Different groups have proposed various methods for analyzing DCE-MRI data for scenarios in which Ind- or Avg-AIFs cannot be obtained easily. These techniques may be an option for analysis of DCE-MRI data after appropriate validation or comparisons with standard methods. Riabkov et al [23] estimated the kinetic parameters without input functions using multichannel blind identification methods and iterative quadratic maximum-likelihood (IQML) gave the most accurate estimates. Yankeelov et al [24] and Walker-Samuel et al [25, 26] have proposed a method that compares the tissue of interest (TOI) curve shape to that of a reference region (RR), thereby eliminating the need for direct AIF measurements when a reliable AIF is not obtainable. Yang et al [27] proposed the double-reference-tissue method, which assumes that the AIFs of the two reference tissues have the same shape. The elegant simulations used in their study need to be tested in more complicated tissues, such as tumor tissue.

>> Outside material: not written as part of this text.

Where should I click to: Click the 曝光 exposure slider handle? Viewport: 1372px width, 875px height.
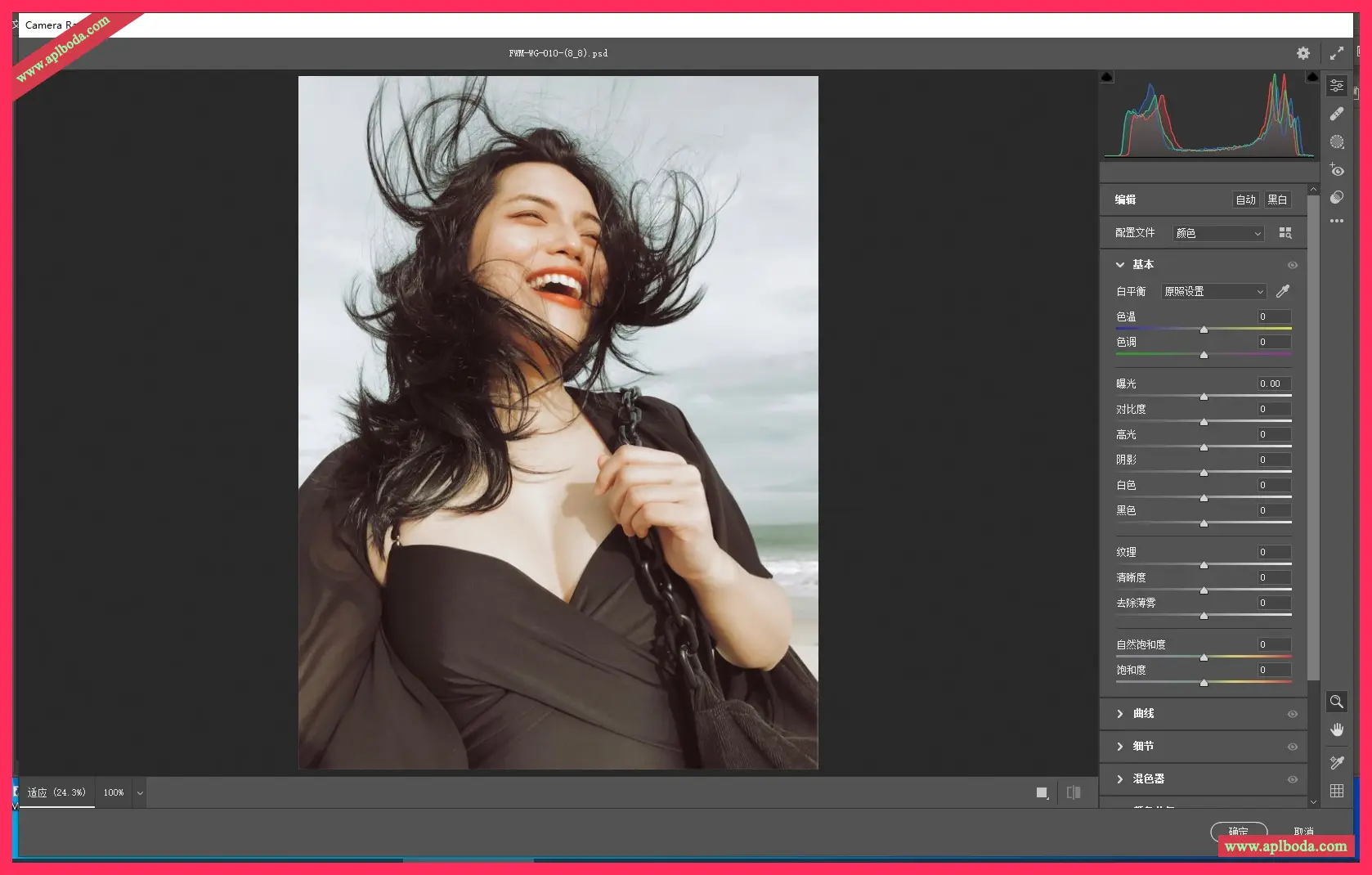click(1204, 397)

Clinical requirements for diagnosis often dictate large imaging spatial coverage and high image resolution, which result in poor temporal resolution for DCE-MRI acquisition. Roberts et al [28] showed that AIFs sampled at low temporal resolution introduced an unpredictable degree of error in the quantitative analysis. In such cases the use of Avg-AIF obtained from acquisitions with higher temporal resolution would be the method of choice. In the present study, the Avg-AIF was obtained from DCE-MR images of sufficient temporal resolution, and therefore it may be used to analyze DCE-MRI data that were acquired with poorer temporal resolution but otherwise with the same contrast injection set up, including dose, injection site and injection rate. In the present study ROIs were drawn on all arteries visible on the MR images but reliable AIF measurement was obtained only from the section that contained the central portion of the artery. This was because other sections showed small vessels containing only a small number of pixels, leading to a partial volume effect, or because other sections showed the bifurcation of the common carotid artery. Care was taken by the physicist during the selection process of Ind-AIFs so as to not pre-determine the outcome of the Avg-AIF, but rather to remove patient data that largely deviated from the expected contrast enhancement pattern.

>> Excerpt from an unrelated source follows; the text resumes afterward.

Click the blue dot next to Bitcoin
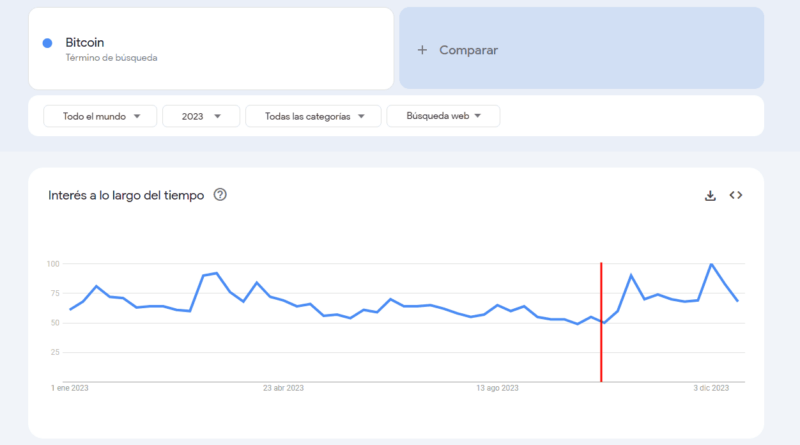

A bi-exponential function was used for data analysis. Consistent use of this function for AIF curve fitting will not introduce systematic errors in longitudinal comparisons of changes in pharmacokinetic parameters caused by treatment. The use of an Avg-AIF implies that resulting parameter estimates will be higher than Ind-AIF estimates for some cases and lower for others. However, there is added benefit in the implicit gain in precision of the pooled or Avg-AIF and the possibility of parameter estimation when Ind-AIFs are not available. Although the sample size was small, other studies of cancers such as sarcoma have reported similar findings for Avg-AIF from small population [15]. Further validation of the Avg-AIF approach with a larger population and in multiple regions is desirable.

Conclusion

In conclusion, this study shows that parameter estimates derived from an Avg-AIF, generated from a limited population, yield similar results to estimates derived from Ind-AIFs. The Avg-AIF may be useful for pharmacokinetic modeling of DCE-MRI data in studies of larger populations of patients with neck nodal metastases where precise Ind-AIFs may not be available for all cases, e.g., in clinical trials to examine the effects of drugs on DCE-MRI parameters.